Adversarial Transferability in Deep Denoising Models: Theoretical Insights and Robustness Enhancement via Out-of-Distribution Typical Set Sampling
This addresses a critical robustness issue for image denoising applications, but it is incremental as it builds on existing adversarial attack and defense concepts.
The paper tackles the problem of adversarial transferability in deep image denoising models, where perturbations crafted for one model cause failures across various architectures, and proposes a defense method that enhances robustness and slightly improves denoising performance.

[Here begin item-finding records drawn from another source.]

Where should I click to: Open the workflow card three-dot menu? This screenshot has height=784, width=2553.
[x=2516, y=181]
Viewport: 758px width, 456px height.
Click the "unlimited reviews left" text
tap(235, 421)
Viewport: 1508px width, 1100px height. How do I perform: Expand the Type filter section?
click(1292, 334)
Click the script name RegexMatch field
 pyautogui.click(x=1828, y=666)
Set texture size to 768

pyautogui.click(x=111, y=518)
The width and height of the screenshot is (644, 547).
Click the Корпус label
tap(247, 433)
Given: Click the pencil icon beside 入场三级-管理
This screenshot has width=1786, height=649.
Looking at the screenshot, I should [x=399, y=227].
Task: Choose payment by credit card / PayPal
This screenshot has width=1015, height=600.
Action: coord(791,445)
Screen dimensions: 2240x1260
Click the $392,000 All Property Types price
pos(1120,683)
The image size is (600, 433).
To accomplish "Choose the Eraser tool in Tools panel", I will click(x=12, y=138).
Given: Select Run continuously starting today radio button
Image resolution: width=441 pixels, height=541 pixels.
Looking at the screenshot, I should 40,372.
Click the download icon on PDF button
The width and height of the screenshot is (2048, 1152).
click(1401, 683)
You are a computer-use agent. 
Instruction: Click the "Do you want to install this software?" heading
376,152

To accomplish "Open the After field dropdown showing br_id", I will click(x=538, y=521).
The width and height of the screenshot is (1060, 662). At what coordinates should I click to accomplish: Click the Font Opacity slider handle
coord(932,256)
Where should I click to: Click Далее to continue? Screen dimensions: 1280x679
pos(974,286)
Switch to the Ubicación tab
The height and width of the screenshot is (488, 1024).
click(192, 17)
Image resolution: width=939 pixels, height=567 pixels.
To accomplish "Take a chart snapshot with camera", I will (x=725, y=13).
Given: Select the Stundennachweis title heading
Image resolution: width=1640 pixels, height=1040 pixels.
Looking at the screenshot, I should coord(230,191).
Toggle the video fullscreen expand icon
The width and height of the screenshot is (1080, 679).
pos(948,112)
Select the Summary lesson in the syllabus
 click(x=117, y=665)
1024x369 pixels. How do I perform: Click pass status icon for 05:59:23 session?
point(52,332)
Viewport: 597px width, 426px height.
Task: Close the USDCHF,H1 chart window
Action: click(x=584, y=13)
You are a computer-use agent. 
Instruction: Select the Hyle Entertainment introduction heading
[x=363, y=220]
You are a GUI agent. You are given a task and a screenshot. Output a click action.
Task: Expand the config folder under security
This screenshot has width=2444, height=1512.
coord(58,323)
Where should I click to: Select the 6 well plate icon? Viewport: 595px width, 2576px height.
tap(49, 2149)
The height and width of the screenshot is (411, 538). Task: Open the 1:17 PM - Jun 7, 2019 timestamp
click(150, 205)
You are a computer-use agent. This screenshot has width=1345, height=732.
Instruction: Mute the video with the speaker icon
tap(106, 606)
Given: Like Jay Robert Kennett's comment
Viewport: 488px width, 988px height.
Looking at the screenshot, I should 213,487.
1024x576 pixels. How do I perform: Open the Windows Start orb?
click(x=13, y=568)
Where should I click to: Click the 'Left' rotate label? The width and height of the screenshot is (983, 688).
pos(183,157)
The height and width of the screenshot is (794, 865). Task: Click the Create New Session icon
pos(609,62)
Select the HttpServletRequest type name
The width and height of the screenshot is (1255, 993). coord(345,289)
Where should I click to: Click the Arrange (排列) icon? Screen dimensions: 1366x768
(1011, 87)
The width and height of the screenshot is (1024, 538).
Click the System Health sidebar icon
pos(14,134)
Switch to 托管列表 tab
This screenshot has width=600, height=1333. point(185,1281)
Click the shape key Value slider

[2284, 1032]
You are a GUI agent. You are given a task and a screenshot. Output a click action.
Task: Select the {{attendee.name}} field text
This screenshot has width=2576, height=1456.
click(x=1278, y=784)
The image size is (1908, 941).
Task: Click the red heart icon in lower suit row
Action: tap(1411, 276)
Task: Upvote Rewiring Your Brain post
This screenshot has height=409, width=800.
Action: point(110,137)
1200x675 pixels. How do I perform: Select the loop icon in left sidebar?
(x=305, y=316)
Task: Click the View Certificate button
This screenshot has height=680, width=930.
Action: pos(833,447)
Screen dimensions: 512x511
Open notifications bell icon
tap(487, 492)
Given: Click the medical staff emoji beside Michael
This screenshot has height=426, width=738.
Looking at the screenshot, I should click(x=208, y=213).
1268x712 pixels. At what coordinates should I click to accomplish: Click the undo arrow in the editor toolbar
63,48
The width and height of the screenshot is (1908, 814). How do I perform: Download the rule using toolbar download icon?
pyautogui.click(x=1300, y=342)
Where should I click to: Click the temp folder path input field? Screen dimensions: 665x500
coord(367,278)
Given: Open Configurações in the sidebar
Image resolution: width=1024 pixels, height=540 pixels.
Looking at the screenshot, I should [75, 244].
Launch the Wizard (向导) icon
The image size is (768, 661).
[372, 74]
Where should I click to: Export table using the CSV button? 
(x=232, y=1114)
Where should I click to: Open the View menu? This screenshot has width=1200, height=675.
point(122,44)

Deep learning-based image denoising models demonstrate remarkable performance, but their lack of robustness analysis remains a significant concern. A major issue is that these models are susceptible to adversarial attacks, where small, carefully crafted perturbations to input data can cause them to fail. Surprisingly, perturbations specifically crafted for one model can easily transfer across various models, including CNNs, Transformers, unfolding models, and plug-and-play models, leading to failures in those models as well. Such high adversarial transferability is not observed in classification models. We analyze the possible underlying reasons behind the high adversarial transferability through a series of hypotheses and validation experiments. By characterizing the manifolds of Gaussian noise and adversarial perturbations using the concept of typical set and the asymptotic equipartition property, we prove that adversarial samples deviate slightly from the typical set of the original input distribution, causing the models to fail. Based on these insights, we propose a novel adversarial defense method: the Out-of-Distribution Typical Set Sampling Training strategy (TS). TS not only significantly enhances the model's robustness but also marginally improves denoising performance compared to the original model.